**** RECORDED DATA
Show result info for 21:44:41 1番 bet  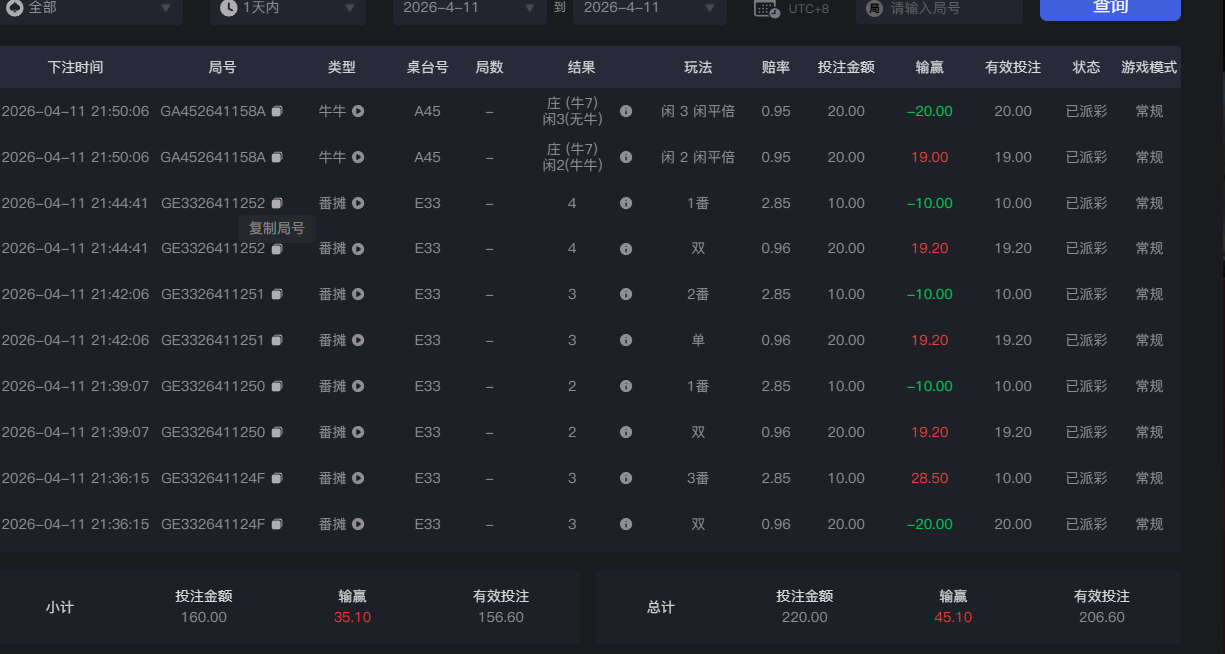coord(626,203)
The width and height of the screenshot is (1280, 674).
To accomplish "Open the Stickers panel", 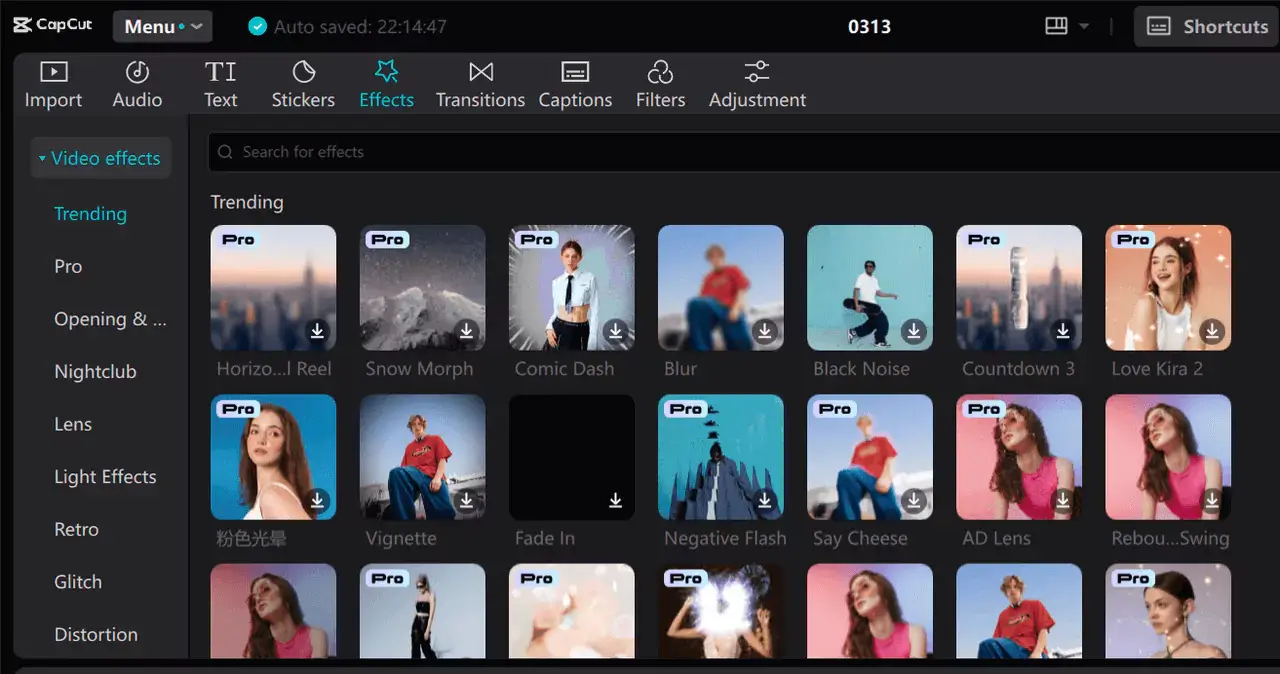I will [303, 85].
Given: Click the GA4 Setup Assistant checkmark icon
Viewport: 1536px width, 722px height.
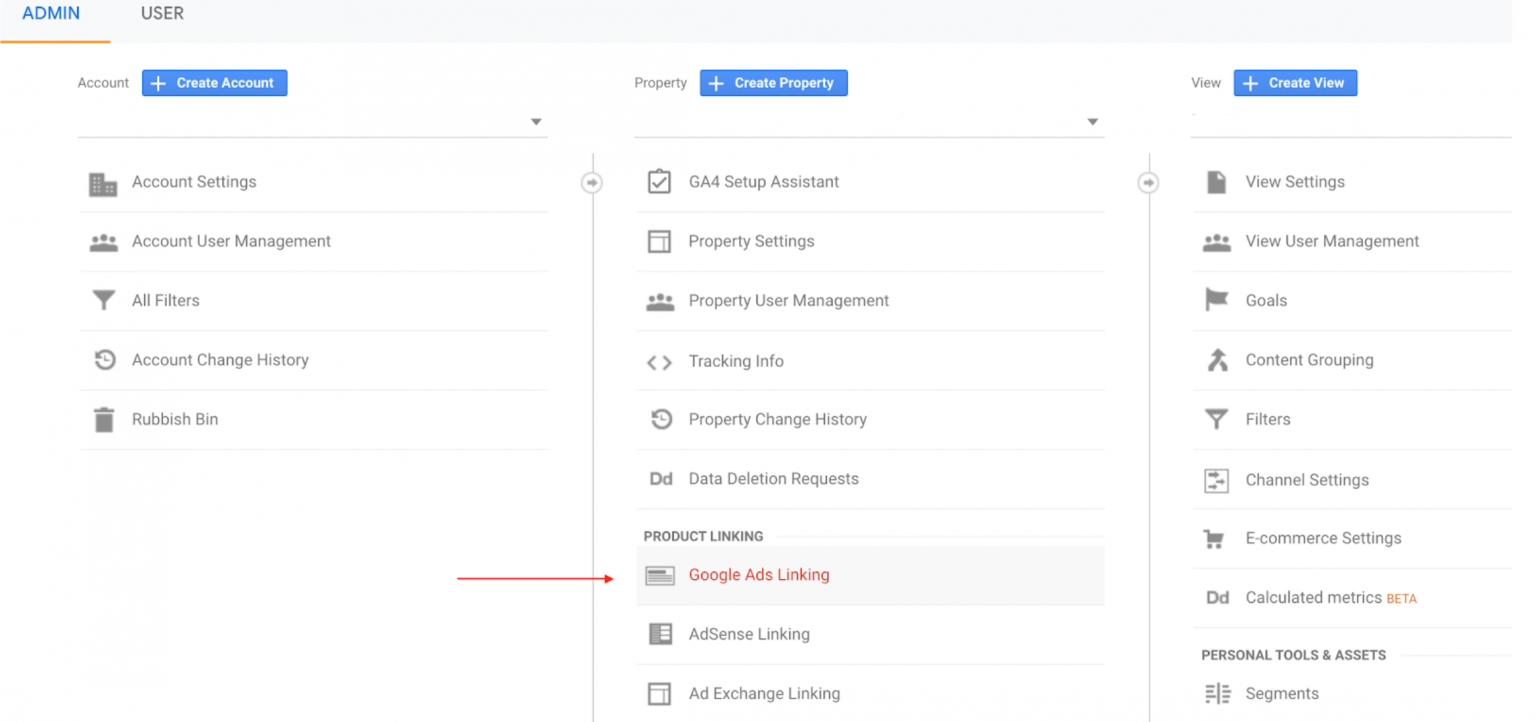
********
▶ **WORK TO BE COMPLETED**: Where does the word "height" appear in the records? Copy every line that holds it.

▶ **SOLUTION TO THE PROBLEM**:
The width and height of the screenshot is (1280, 674).
Viewport: 1536px width, 722px height.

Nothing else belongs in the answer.